▶ **The problem**:
Please give the data again in full, exactly as it reads.

****************

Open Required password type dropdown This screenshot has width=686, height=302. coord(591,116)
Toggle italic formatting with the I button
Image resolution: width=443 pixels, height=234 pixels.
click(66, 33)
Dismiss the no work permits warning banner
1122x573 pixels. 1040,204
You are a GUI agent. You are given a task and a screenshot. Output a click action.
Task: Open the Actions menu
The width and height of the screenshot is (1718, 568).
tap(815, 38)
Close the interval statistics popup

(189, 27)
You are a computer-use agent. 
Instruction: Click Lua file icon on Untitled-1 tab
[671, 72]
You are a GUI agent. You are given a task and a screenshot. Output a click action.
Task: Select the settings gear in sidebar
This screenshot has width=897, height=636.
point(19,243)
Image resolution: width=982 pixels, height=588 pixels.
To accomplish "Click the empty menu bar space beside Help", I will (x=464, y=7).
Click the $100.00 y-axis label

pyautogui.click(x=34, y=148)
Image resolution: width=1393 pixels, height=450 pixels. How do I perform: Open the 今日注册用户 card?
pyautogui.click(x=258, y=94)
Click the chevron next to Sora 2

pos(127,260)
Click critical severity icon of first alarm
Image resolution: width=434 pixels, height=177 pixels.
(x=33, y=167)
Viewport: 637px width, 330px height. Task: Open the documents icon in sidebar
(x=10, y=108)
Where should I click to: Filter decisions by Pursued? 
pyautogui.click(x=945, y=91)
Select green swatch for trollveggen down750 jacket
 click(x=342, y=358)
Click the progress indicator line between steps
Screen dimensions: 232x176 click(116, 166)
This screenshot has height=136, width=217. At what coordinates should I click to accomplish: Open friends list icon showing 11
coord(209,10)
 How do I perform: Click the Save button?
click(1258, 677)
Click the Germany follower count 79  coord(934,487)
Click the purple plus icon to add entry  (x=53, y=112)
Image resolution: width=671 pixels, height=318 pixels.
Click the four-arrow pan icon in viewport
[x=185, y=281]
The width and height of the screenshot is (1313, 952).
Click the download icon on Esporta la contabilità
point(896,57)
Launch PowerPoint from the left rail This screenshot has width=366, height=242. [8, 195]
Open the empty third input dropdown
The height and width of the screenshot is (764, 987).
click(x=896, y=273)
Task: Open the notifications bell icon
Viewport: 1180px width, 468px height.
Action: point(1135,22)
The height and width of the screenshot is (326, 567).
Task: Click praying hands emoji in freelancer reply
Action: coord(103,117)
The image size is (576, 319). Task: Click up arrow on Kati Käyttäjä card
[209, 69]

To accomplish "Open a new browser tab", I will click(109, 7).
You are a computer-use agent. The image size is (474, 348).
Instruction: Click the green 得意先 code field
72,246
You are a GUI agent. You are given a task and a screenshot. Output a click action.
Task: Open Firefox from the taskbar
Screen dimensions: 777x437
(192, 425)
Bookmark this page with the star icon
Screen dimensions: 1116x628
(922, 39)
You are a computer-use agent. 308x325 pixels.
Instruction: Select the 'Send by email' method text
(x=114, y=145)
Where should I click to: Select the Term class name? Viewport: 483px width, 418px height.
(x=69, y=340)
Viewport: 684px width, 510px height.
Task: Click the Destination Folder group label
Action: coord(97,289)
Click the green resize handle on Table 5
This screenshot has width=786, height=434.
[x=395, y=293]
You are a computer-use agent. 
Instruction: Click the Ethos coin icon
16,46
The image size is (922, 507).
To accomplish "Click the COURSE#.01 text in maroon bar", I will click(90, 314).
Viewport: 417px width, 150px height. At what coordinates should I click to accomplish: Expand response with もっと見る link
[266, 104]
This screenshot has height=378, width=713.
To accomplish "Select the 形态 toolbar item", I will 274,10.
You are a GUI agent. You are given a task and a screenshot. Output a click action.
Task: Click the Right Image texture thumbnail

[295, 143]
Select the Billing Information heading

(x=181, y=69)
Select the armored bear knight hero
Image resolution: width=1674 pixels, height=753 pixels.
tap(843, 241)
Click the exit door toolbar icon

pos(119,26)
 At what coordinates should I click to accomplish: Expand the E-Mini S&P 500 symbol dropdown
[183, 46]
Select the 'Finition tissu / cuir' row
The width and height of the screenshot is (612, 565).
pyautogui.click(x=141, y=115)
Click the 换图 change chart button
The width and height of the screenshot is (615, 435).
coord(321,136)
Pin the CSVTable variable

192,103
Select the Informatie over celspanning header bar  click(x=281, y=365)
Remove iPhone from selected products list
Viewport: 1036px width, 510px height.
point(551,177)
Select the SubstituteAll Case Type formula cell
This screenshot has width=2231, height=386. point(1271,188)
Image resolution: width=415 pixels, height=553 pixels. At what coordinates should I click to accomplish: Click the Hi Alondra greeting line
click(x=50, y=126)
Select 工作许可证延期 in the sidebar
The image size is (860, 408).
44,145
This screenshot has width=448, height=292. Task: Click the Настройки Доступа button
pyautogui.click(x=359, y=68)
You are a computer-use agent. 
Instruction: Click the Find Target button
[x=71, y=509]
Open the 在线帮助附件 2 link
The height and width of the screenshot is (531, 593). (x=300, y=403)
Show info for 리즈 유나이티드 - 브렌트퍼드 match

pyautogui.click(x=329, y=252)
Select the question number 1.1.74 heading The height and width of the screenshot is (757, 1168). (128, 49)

****************

▶ **Response to this task**:
Open Required password type dropdown This screenshot has width=686, height=302. coord(591,116)
Toggle italic formatting with the I button
Image resolution: width=443 pixels, height=234 pixels.
click(66, 33)
Dismiss the no work permits warning banner
1122x573 pixels. 1040,204
You are a GUI agent. You are given a task and a screenshot. Output a click action.
Task: Open the Actions menu
The width and height of the screenshot is (1718, 568).
tap(815, 38)
Close the interval statistics popup

(189, 27)
You are a computer-use agent. 
Instruction: Click Lua file icon on Untitled-1 tab
[671, 72]
You are a GUI agent. You are given a task and a screenshot. Output a click action.
Task: Select the settings gear in sidebar
This screenshot has width=897, height=636.
point(19,243)
Image resolution: width=982 pixels, height=588 pixels.
To accomplish "Click the empty menu bar space beside Help", I will (x=464, y=7).
Click the $100.00 y-axis label

pyautogui.click(x=34, y=148)
Image resolution: width=1393 pixels, height=450 pixels. How do I perform: Open the 今日注册用户 card?
pyautogui.click(x=258, y=94)
Click the chevron next to Sora 2

pos(127,260)
Click critical severity icon of first alarm
Image resolution: width=434 pixels, height=177 pixels.
(x=33, y=167)
Viewport: 637px width, 330px height. Task: Open the documents icon in sidebar
(x=10, y=108)
Where should I click to: Filter decisions by Pursued? 
pyautogui.click(x=945, y=91)
Select green swatch for trollveggen down750 jacket
 click(x=342, y=358)
Click the progress indicator line between steps
Screen dimensions: 232x176 click(116, 166)
This screenshot has height=136, width=217. At what coordinates should I click to accomplish: Open friends list icon showing 11
coord(209,10)
 How do I perform: Click the Save button?
click(1258, 677)
Click the Germany follower count 79  coord(934,487)
Click the purple plus icon to add entry  (x=53, y=112)
Image resolution: width=671 pixels, height=318 pixels.
Click the four-arrow pan icon in viewport
[x=185, y=281]
The width and height of the screenshot is (1313, 952).
Click the download icon on Esporta la contabilità
point(896,57)
Launch PowerPoint from the left rail This screenshot has width=366, height=242. [8, 195]
Open the empty third input dropdown
The height and width of the screenshot is (764, 987).
click(x=896, y=273)
Task: Open the notifications bell icon
Viewport: 1180px width, 468px height.
Action: point(1135,22)
The height and width of the screenshot is (326, 567).
Task: Click praying hands emoji in freelancer reply
Action: coord(103,117)
The image size is (576, 319). Task: Click up arrow on Kati Käyttäjä card
[209, 69]

To accomplish "Open a new browser tab", I will click(109, 7).
You are a computer-use agent. The image size is (474, 348).
Instruction: Click the green 得意先 code field
72,246
You are a GUI agent. You are given a task and a screenshot. Output a click action.
Task: Open Firefox from the taskbar
Screen dimensions: 777x437
(192, 425)
Bookmark this page with the star icon
Screen dimensions: 1116x628
(922, 39)
You are a computer-use agent. 308x325 pixels.
Instruction: Select the 'Send by email' method text
(x=114, y=145)
Where should I click to: Select the Term class name? Viewport: 483px width, 418px height.
(x=69, y=340)
Viewport: 684px width, 510px height.
Task: Click the Destination Folder group label
Action: coord(97,289)
Click the green resize handle on Table 5
This screenshot has width=786, height=434.
[x=395, y=293]
You are a computer-use agent. 
Instruction: Click the Ethos coin icon
16,46
The image size is (922, 507).
To accomplish "Click the COURSE#.01 text in maroon bar", I will click(90, 314).
Viewport: 417px width, 150px height. At what coordinates should I click to accomplish: Expand response with もっと見る link
[266, 104]
This screenshot has height=378, width=713.
To accomplish "Select the 形态 toolbar item", I will 274,10.
You are a GUI agent. You are given a task and a screenshot. Output a click action.
Task: Click the Right Image texture thumbnail

[295, 143]
Select the Billing Information heading

(x=181, y=69)
Select the armored bear knight hero
Image resolution: width=1674 pixels, height=753 pixels.
tap(843, 241)
Click the exit door toolbar icon

pos(119,26)
 At what coordinates should I click to accomplish: Expand the E-Mini S&P 500 symbol dropdown
[183, 46]
Select the 'Finition tissu / cuir' row
The width and height of the screenshot is (612, 565).
pyautogui.click(x=141, y=115)
Click the 换图 change chart button
The width and height of the screenshot is (615, 435).
coord(321,136)
Pin the CSVTable variable

192,103
Select the Informatie over celspanning header bar  click(x=281, y=365)
Remove iPhone from selected products list
Viewport: 1036px width, 510px height.
point(551,177)
Select the SubstituteAll Case Type formula cell
This screenshot has width=2231, height=386. point(1271,188)
Image resolution: width=415 pixels, height=553 pixels. At what coordinates should I click to accomplish: Click the Hi Alondra greeting line
click(x=50, y=126)
Select 工作许可证延期 in the sidebar
The image size is (860, 408).
44,145
This screenshot has width=448, height=292. Task: Click the Настройки Доступа button
pyautogui.click(x=359, y=68)
You are a computer-use agent. 
Instruction: Click the Find Target button
[x=71, y=509]
Open the 在线帮助附件 2 link
The height and width of the screenshot is (531, 593). (x=300, y=403)
Show info for 리즈 유나이티드 - 브렌트퍼드 match

pyautogui.click(x=329, y=252)
Select the question number 1.1.74 heading The height and width of the screenshot is (757, 1168). (128, 49)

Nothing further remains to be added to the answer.